ACTION ITEM:
Exclude the pictures, then quote exactly the lines from the one holding "Given: Open the Opinion section" through the last line of the records.

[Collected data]
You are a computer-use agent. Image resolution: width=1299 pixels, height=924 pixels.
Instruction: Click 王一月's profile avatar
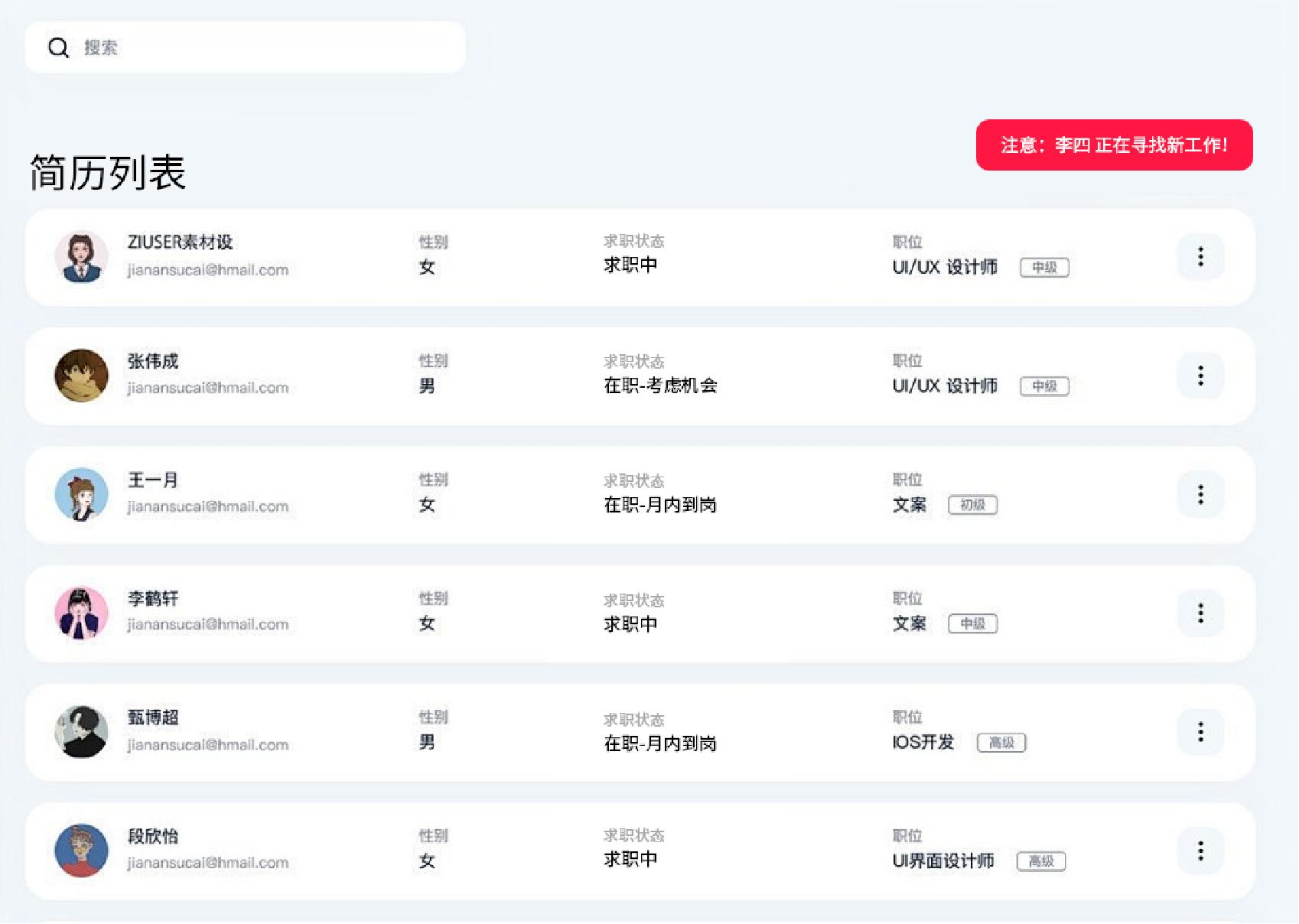pyautogui.click(x=81, y=495)

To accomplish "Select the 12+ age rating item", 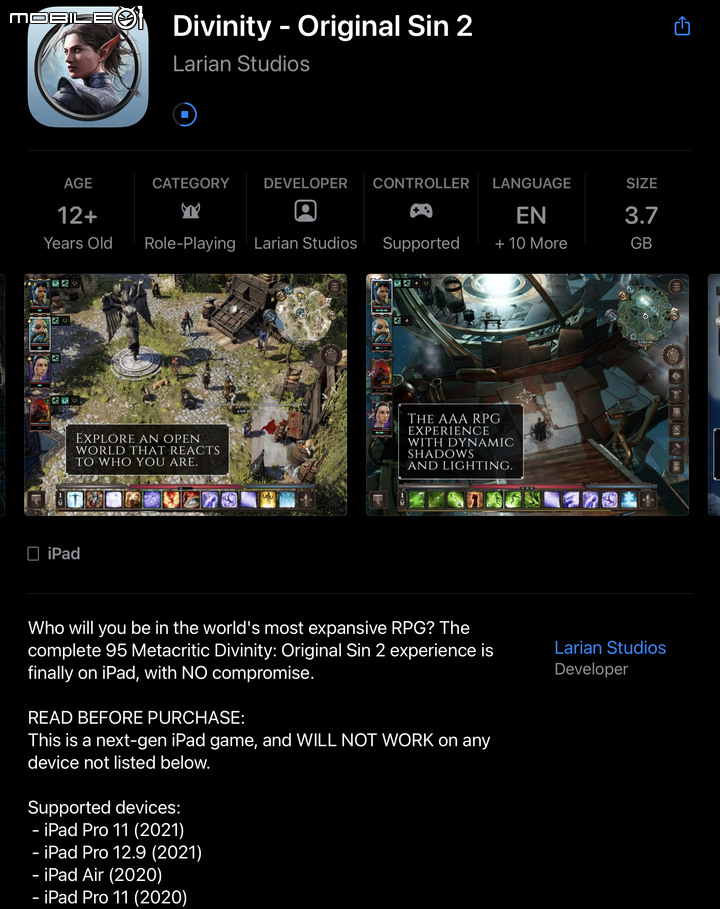I will [x=78, y=214].
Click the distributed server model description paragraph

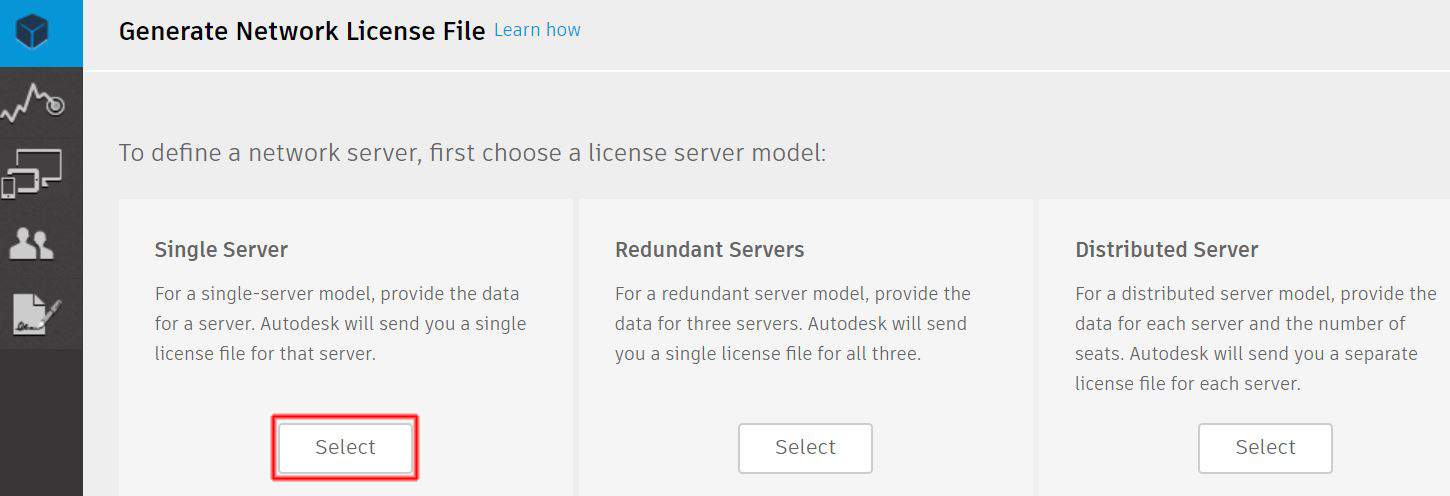coord(1255,339)
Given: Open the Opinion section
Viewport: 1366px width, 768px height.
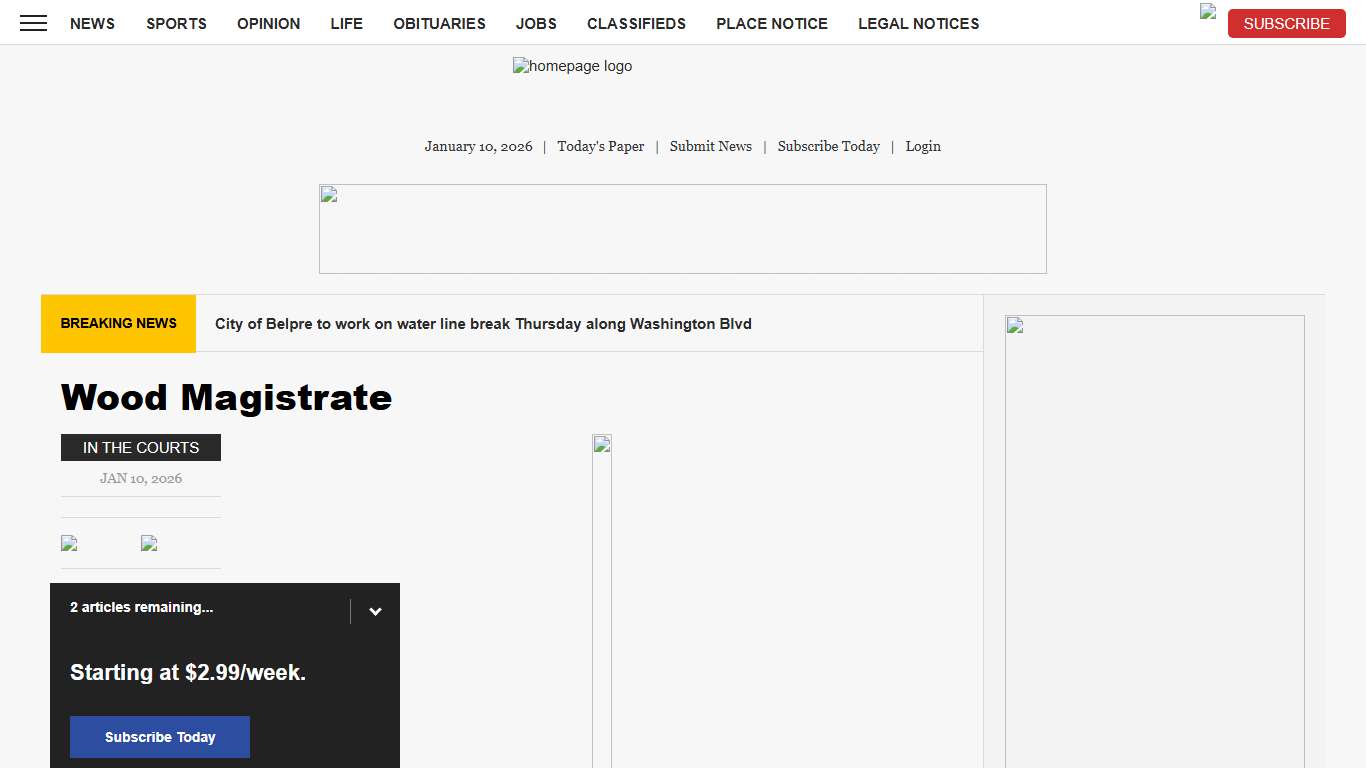Looking at the screenshot, I should pos(268,23).
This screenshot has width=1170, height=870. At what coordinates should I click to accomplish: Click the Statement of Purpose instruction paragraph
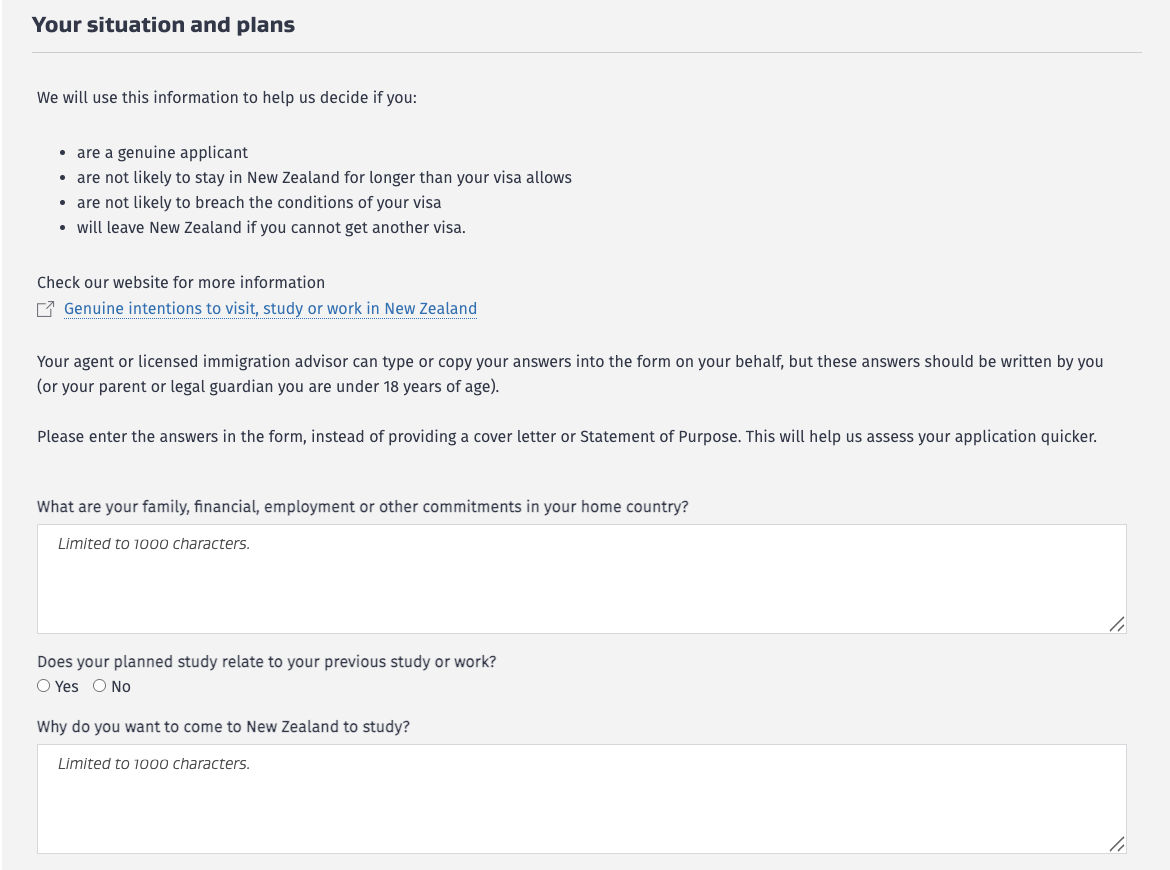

ANSWER SECTION:
Given: Open the Opinion section
Viewport: 1366px width, 768px height.
Looking at the screenshot, I should pos(268,23).
This screenshot has width=1170, height=870. At what coordinates should I click to accomplish: Click the Statement of Purpose instruction paragraph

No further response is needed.